### Exercise instructions
From the entries that follow, copy exactly the lines beginning at the line holding "Screen dimensions: 922x798" and continuing through the line holding "You are a computer-use agent. The".

::::::

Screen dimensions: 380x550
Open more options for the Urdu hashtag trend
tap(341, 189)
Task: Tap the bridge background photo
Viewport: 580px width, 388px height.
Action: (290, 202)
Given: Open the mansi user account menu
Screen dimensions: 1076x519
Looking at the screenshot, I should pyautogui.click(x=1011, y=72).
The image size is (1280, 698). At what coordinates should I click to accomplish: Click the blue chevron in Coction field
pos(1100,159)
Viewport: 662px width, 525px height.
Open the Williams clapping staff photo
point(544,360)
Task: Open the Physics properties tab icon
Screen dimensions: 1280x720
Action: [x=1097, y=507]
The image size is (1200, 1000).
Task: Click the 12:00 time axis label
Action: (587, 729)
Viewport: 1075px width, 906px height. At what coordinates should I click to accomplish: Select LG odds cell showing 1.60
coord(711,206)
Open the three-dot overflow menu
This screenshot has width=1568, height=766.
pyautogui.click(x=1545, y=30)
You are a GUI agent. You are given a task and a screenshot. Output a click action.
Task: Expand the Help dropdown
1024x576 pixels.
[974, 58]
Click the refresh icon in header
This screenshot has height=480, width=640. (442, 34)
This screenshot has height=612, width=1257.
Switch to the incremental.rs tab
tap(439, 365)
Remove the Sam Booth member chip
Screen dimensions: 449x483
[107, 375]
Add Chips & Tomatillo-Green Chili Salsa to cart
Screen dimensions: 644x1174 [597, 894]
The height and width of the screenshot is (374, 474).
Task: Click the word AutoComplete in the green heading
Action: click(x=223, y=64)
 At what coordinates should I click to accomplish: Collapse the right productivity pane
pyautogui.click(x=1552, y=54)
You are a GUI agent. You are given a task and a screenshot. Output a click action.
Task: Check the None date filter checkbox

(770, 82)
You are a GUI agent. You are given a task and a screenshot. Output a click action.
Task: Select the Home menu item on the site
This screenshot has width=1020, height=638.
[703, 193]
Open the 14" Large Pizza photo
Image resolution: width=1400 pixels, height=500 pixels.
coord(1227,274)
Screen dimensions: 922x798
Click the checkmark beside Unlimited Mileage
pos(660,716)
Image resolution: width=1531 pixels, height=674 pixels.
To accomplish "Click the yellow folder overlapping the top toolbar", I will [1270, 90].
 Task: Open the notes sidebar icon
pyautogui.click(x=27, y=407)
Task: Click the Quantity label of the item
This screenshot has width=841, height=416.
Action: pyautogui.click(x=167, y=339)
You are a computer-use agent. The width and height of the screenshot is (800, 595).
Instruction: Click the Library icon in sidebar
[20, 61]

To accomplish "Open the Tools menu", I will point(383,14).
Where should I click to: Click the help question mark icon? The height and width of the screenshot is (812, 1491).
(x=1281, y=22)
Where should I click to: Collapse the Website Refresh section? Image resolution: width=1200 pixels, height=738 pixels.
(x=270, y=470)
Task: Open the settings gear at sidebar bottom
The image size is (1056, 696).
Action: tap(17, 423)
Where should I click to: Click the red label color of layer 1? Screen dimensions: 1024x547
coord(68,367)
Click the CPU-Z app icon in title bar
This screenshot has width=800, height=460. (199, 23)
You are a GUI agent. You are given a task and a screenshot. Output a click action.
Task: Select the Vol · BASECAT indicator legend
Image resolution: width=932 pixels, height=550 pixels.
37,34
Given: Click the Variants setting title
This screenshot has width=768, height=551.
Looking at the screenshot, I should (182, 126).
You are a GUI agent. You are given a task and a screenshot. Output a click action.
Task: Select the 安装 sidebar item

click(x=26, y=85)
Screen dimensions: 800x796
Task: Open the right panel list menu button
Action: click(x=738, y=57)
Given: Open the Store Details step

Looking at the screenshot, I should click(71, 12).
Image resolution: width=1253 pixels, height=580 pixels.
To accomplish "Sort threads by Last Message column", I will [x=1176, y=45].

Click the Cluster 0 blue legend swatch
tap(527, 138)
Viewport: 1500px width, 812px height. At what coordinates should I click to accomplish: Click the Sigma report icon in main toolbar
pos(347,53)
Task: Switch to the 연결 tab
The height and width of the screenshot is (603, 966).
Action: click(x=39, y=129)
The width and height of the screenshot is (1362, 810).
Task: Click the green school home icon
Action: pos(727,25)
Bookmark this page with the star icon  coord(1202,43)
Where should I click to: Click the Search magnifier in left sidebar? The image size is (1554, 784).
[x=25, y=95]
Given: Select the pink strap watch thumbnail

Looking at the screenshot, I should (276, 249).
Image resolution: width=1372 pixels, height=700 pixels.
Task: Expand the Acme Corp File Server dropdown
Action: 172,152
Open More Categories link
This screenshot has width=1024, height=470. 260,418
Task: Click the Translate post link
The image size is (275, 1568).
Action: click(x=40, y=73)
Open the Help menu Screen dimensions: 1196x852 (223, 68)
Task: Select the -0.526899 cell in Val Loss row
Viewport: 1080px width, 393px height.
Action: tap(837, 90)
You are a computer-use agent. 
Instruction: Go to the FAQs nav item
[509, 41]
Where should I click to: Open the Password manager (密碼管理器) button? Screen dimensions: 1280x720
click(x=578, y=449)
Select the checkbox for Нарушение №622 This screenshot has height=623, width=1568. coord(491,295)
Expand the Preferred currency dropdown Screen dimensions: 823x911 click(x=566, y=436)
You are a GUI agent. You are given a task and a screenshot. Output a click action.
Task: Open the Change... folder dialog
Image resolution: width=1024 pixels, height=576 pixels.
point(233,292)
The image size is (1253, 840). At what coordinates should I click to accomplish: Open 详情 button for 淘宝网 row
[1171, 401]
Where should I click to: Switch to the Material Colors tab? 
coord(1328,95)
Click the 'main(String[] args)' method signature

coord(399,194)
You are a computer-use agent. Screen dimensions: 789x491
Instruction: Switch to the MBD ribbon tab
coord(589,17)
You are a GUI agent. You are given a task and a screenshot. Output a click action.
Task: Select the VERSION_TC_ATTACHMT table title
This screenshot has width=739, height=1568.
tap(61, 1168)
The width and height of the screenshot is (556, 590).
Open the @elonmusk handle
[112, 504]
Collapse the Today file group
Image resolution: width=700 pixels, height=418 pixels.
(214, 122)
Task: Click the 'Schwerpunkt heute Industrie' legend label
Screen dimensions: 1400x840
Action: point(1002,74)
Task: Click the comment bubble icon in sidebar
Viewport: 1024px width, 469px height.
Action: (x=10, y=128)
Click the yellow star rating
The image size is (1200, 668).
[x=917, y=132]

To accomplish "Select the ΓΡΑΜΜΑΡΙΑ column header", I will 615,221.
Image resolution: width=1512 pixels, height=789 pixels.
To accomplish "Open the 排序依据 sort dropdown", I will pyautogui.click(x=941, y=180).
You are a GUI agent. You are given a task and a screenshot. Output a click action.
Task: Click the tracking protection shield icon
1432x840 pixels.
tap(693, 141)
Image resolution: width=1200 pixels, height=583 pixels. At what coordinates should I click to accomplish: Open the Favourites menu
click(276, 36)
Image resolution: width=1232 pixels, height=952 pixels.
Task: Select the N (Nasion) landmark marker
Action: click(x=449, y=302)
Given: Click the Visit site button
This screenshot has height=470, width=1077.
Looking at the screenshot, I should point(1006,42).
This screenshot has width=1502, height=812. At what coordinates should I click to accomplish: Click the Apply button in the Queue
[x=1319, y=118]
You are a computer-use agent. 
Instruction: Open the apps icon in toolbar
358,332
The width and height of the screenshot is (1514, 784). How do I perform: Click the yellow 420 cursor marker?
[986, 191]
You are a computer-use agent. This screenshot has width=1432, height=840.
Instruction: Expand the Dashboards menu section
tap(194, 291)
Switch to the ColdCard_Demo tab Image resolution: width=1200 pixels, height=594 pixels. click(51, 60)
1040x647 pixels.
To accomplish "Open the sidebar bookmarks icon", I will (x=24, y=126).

::::::

### Exercise answer
Screen dimensions: 922x798
Click the checkmark beside Unlimited Mileage
pos(660,716)
Image resolution: width=1531 pixels, height=674 pixels.
To accomplish "Click the yellow folder overlapping the top toolbar", I will [1270, 90].
 Task: Open the notes sidebar icon
pyautogui.click(x=27, y=407)
Task: Click the Quantity label of the item
This screenshot has width=841, height=416.
Action: pyautogui.click(x=167, y=339)
You are a computer-use agent. The width and height of the screenshot is (800, 595).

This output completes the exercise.